Família de atirador alertou polícia sobre manifesto contra Trump
Aviso ocorreu minutos antes de ataque em jantar com Donald Trump, onde suspeito expressou críticas ao governo e pediu perdão
247 - Familiares do homem suspeito de abrir fogo durante um jantar com a presença do presidente dos Estados Unidos, Donald Trump, alertaram a polícia pouco antes do início do ataque, em Washington, na noite de sábado (25). O aviso ocorreu após o envio de um manifesto no qual o autor expressava críticas ao governo e pedia perdão, antecipando a ação violenta que ocorreria no evento.

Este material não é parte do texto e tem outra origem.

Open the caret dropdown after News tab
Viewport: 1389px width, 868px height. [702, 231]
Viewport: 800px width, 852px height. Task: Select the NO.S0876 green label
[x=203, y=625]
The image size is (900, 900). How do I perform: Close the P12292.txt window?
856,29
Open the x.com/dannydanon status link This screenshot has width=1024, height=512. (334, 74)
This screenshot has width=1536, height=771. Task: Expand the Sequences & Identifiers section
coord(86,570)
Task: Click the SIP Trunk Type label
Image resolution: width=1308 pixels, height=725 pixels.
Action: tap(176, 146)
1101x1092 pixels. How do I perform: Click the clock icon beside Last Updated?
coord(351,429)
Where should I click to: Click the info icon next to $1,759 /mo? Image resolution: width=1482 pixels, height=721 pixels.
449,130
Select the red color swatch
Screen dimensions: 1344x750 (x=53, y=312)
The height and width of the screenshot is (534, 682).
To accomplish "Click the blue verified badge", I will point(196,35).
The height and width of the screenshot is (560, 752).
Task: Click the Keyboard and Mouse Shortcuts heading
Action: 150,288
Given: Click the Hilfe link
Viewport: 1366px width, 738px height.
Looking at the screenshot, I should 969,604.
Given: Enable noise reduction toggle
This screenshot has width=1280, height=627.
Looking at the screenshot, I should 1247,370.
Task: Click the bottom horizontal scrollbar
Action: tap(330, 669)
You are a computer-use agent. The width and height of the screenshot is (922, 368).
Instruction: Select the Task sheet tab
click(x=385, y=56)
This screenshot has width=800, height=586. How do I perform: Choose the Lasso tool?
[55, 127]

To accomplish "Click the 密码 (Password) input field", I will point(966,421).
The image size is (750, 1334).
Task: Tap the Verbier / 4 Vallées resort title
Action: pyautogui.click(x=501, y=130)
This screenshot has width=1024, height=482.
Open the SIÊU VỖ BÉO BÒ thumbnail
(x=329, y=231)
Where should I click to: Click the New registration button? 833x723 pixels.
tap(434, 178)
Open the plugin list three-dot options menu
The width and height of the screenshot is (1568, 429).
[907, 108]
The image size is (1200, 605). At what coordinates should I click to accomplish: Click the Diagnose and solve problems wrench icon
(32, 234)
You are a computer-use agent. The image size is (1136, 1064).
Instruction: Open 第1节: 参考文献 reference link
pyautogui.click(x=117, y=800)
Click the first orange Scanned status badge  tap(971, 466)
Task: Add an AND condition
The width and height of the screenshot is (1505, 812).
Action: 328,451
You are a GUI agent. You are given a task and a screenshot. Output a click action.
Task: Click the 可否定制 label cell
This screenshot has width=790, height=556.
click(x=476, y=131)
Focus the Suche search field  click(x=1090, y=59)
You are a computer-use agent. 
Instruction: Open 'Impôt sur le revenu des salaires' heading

De acordo com informações divulgadas pela NBC, o engenheiro Cole Tomas Allen, de 31 anos, enviou o documento por e-mail aos familiares. Já o presidente Donald Trump afirmou, em entrevista à Fox News neste domingo, que o texto continha expressões de “ódio por cristãos” e classificou o conteúdo como um “manifesto”.
O ataque aconteceu durante o tradicional jantar com correspondentes da Casa Branca, realizado no hotel Hilton, na capital norte-americana. O suspeito foi rapidamente detido por agentes de segurança presentes no local, e não conseguiu avançar com a tentativa de invasão.
Segundo informações preliminares, Allen atuava como professor em Torrance, na Califórnia, e teria viajado até Washington com o objetivo de executar o ataque. O chefe do Departamento de Justiça, Todd Blanche, afirmou que o trajeto do suspeito incluiu uma viagem de trem de Los Angeles a Chicago, seguida de deslocamento até Washington D.C., onde ele se hospedou no mesmo hotel do evento.
As autoridades indicaram que as duas armas de fogo utilizadas foram adquiridas nos últimos dois anos. Ainda segundo Blanche, o plano do atirador incluía, além do presidente, outros integrantes do governo Trump como possíveis alvos.
Após o incidente, Trump declarou na Casa Branca que o suspeito é uma “pessoa doente” e avaliou que ele teria agido sozinho. “Um lobo solitário”, descreveu o presidente dos Estados Unidos.